Here's one to get you thinkin'...

line break

Every Thursday after lunch, my students were given a problem-solving activity to complete. Working in groups of four, they had 15 minutes to try to solve the problem after which 5 minutes was provided for sharing out answers with the other groups.

The groups were created randonly each week. I would shuffle my Class Cards and then deal out sets of four cards. The group members would then be announced, the materials would be distributed, and everyone would get to work.

Well, almost everyone.

Every week we'd have at least one group experiencing difficulty as they got together. The conflict was mainly in the form of a student who didn't want another student in the group. Complaints would be issued which were quickly followed by counter-complaints. Before you knew it, a group would waste 5 minutes on conflict resolution before they even got to the point where they could all concentrate on the problem at hand.

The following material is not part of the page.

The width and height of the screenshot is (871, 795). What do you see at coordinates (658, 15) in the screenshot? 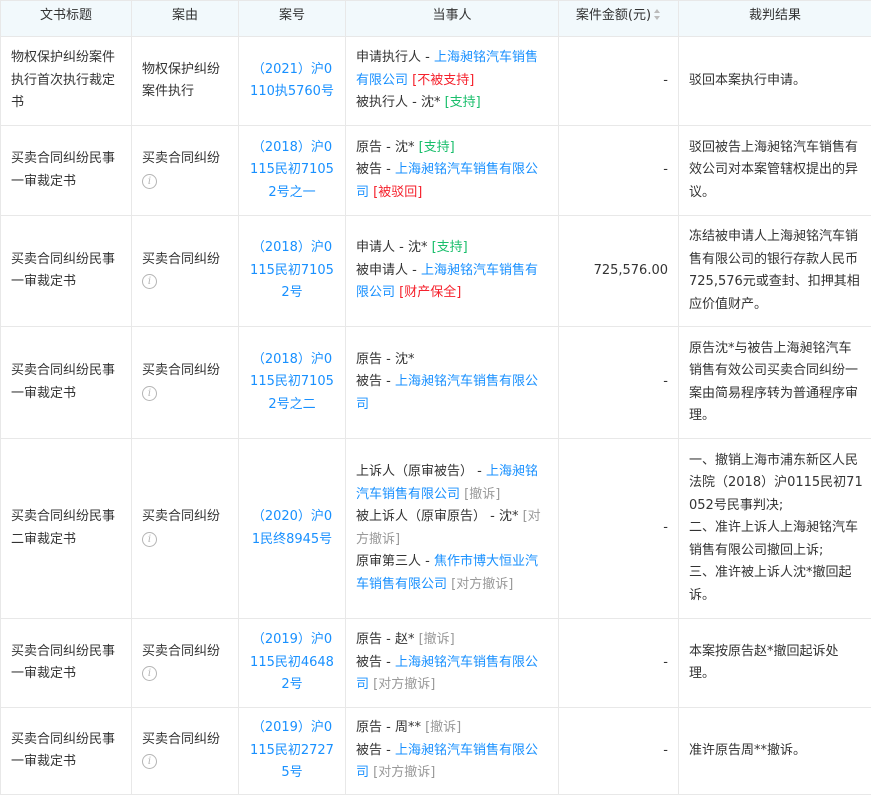
I see `sort-caret-icon` at bounding box center [658, 15].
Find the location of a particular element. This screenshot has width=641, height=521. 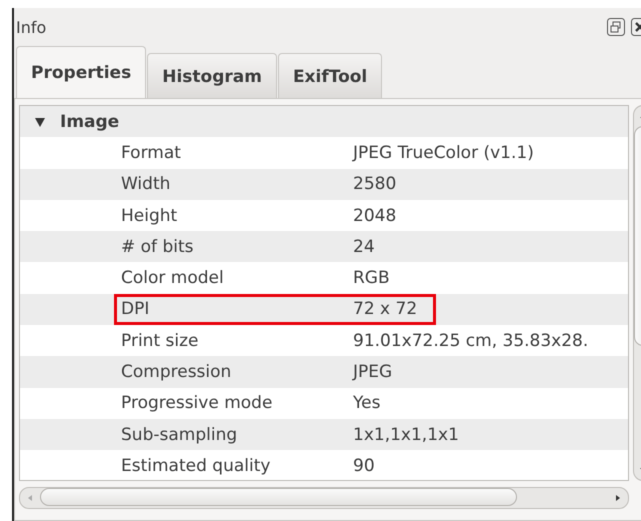

float-icon is located at coordinates (616, 27).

As much as I think it's important for students to learn how to solve their own problems, using a third of the math problem-solving time on non-math issues was not good.

Stepping back to look at the conflict rationally--which, by the way, is hard to do in the middle of the conflict--I came to realize that the conflict was the result of:

  1. the randomness of the group composition and
  2. the sudden awareness of who was actually going to be in each group that day

It was the second reason that actually created most of the conflict. The announcement of who was in each group occured just prior to the group gathering together. The immediacy of that knowledge triggered in some students a negative reaction which they brought to the group.

But how about this idea? What if, as the students walked in the door first thing Thursday morning--hours before the problem-solving activity--they saw this on the whiteboard:

Tile groups
The problem-sovling groups displayed for all to see.

Although they couldn't do anything about the composition of their group, they would have a lot of time to get over it and accept the reality that had been created by the randomness of the deck of cards.

Bonus Buttons

For 5 bucks you can get a tub of 30 magnetic buttons at Staples.

Magnetic buttons

As I wandered around the room observing the groups, I would give a group a button as a way to recognize them for either doing a good job of staying on task or working well together.

After receiving the button, one of the group members would go to the whiteboard and stick the button next to their group's tiles.

Button award

If you wanted to, the buttons could become a part of the rubric used to assess each group's work that week. For me, though, it wasn't an assessment thing. It was just another way for me to say, "Nice job, hard workers."